However, when you change your user account password with users-admin, the "login" keyring is not updated. Which means that after the the user's next logged out and back in again, the next time they use an application which wants access to the keyring, they're prompted for a password when they never were before -- which would normally be no problem, except that the password the dialogue needs is their *previous* login password, which is not at all obvious.
If you want the keyring to be automatically unlocked when you log in again, every time you want to change your password, you have to do it twice -- in "Encryption & Keyrings" as well as in "Users & Groups".
When I first came across this, it was actually about six months (during which I'd changed my password several times) by the time I first used an app which wanted access to the keyring (nm-applet); so I had to try and remember what password I used when I first installed Ubuntu -- and that only once I'd worked out that was what it wanted.

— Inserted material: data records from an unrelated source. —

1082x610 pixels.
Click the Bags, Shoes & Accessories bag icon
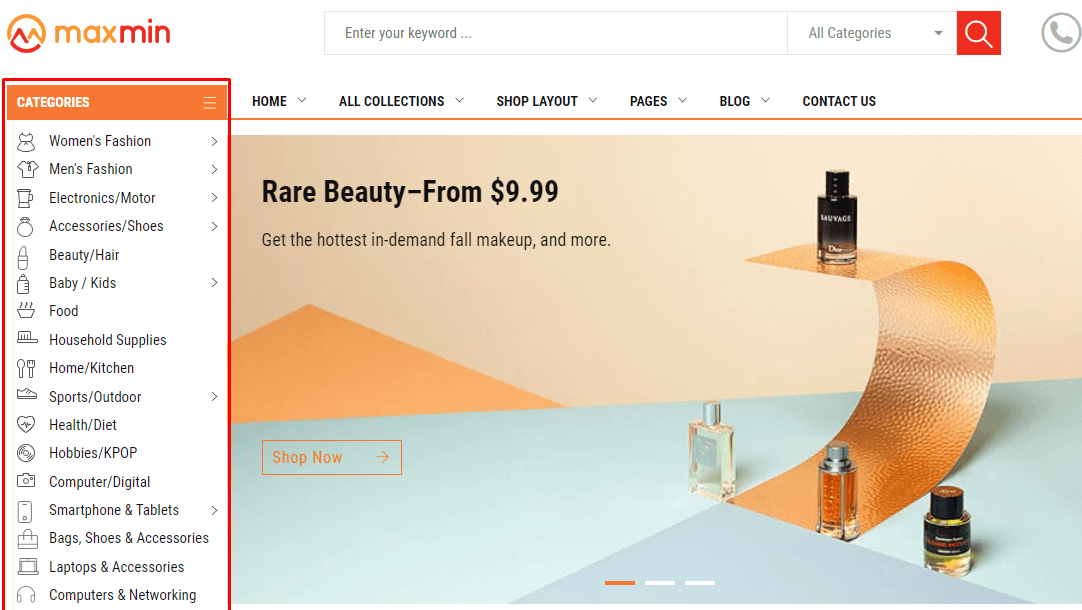[26, 538]
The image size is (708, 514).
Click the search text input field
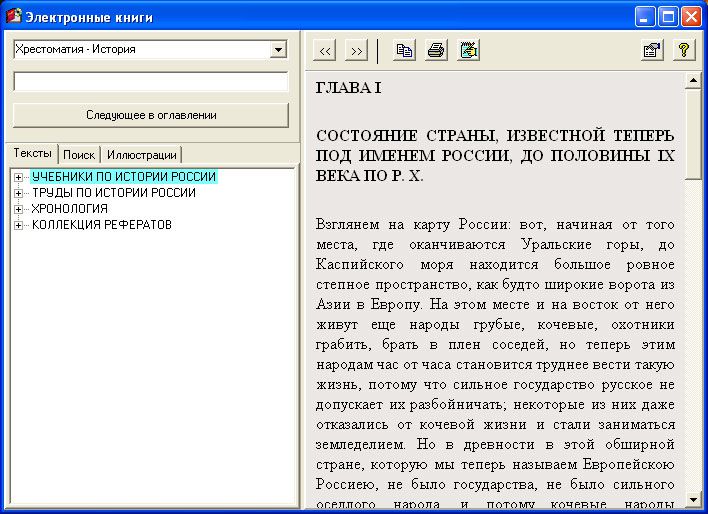(x=150, y=82)
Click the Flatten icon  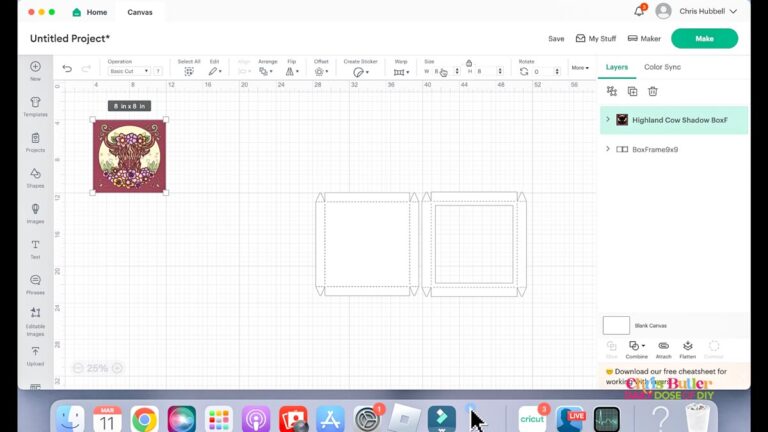(x=688, y=346)
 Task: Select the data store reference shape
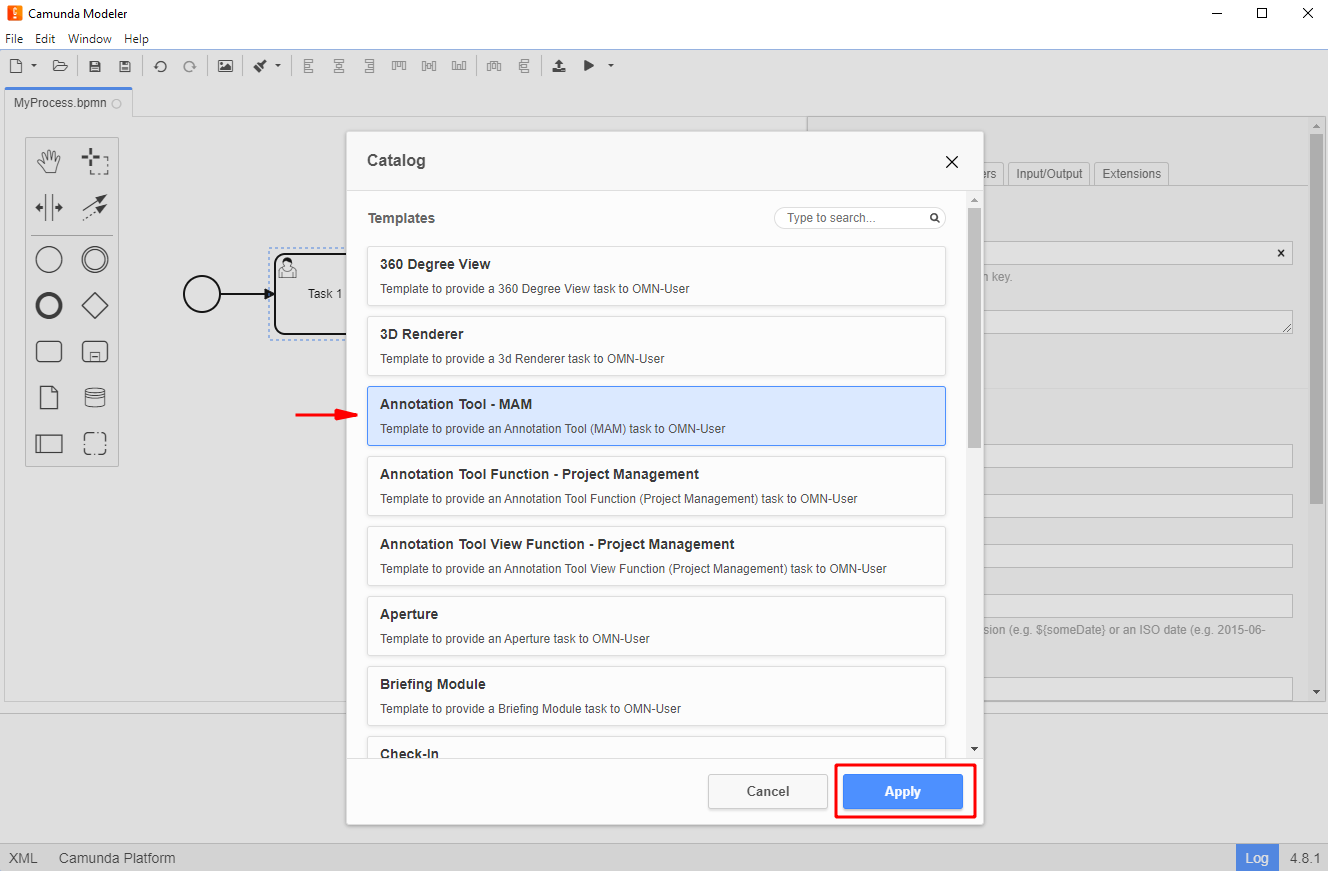[95, 397]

Expected behaviour: When a user changes their password with users-admin, users-admin should update the login keyring.
Version: Hardy, so 2.22.0-0ubuntu9; seahorse 2.22.2-0ubuntu1.

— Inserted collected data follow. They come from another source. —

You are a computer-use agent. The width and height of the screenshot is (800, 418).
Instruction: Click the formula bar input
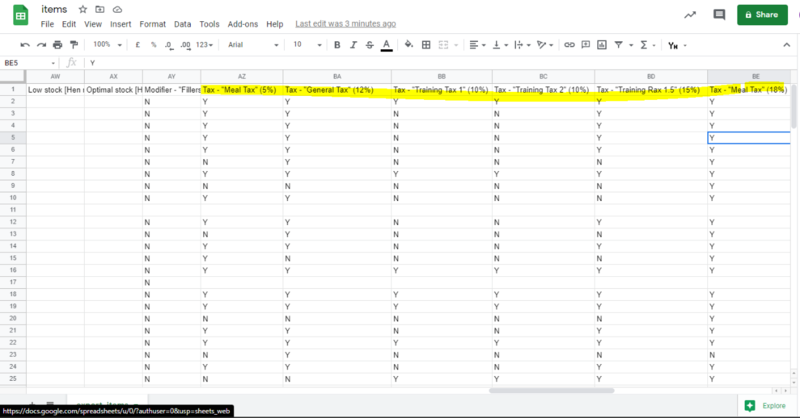pos(400,62)
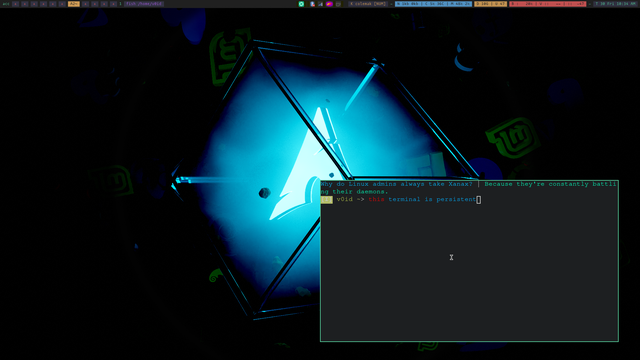Click the blue-and-red tray icon

(x=312, y=4)
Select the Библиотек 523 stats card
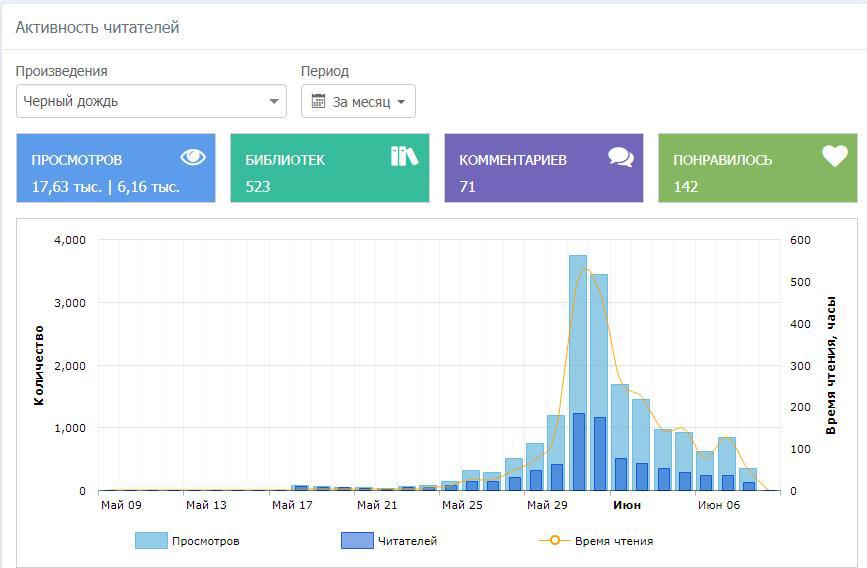This screenshot has width=867, height=568. (329, 169)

(I would have thought that someone would have filed this already, but I can't find it if they have. Surely I can't be the only person who's changed their password?)
I don't think this is a bug. The keyring password and login password are totally separate, from what I recall. You just happened to choose to make your keyring password match your login password way back when it first asked (the first time you used a keyring app). You could also have chosen to make it something else back then as well.